The Offshore Time Limit: 12 Years
For offshore matters – income or gains connected with a territory outside the United Kingdom – the Finance Act 2019 introduced an extended time limit of 12 years. This 12-year limit applies regardless of whether the behaviour was careless or deliberate and replaces the standard 4 and 6-year limits where offshore matters are involved. The 20-year limit for deliberate behaviour still applies where appropriate.

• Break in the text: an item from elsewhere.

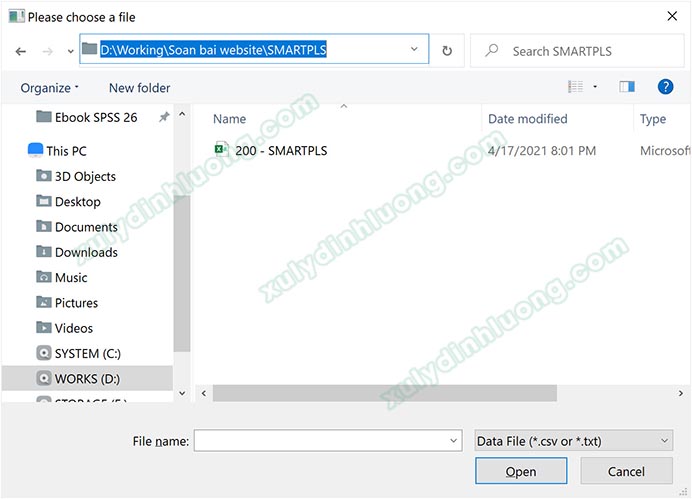Select WORKS (D:) drive in sidebar
This screenshot has height=499, width=692.
pos(89,378)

What You Should Do If HMRC Contacts You
If HMRC writes to you about a compliance check or investigation, the time limit that applies to your case will depend entirely on how HMRC characterises your conduct. It is therefore essential to:
- Seek specialist advice immediately – do not respond to HMRC without first understanding which category of behaviour applies and what arguments are available to you
- Challenge HMRC’s characterisation of your behaviour – if HMRC is asserting deliberate conduct in order to invoke the 20-year window, that assertion can be contested; the burden of proof is on HMRC
- Review the validity of any discovery assessment – not every assessment HMRC raises is legally valid; your adviser should check whether the conditions for a valid discovery have actually been met
- Consider voluntary disclosure – where there is an underpayment of tax, coming forward voluntarily will usually produce a significantly better outcome, including reduced penalties and a lower risk of prosecution
The further back HMRC can go, the larger the potential liability – not just in unpaid tax, but in penalties and interest. If you are facing an HMRC investigation, understanding which time limit applies is one of the most important questions your adviser will need to address.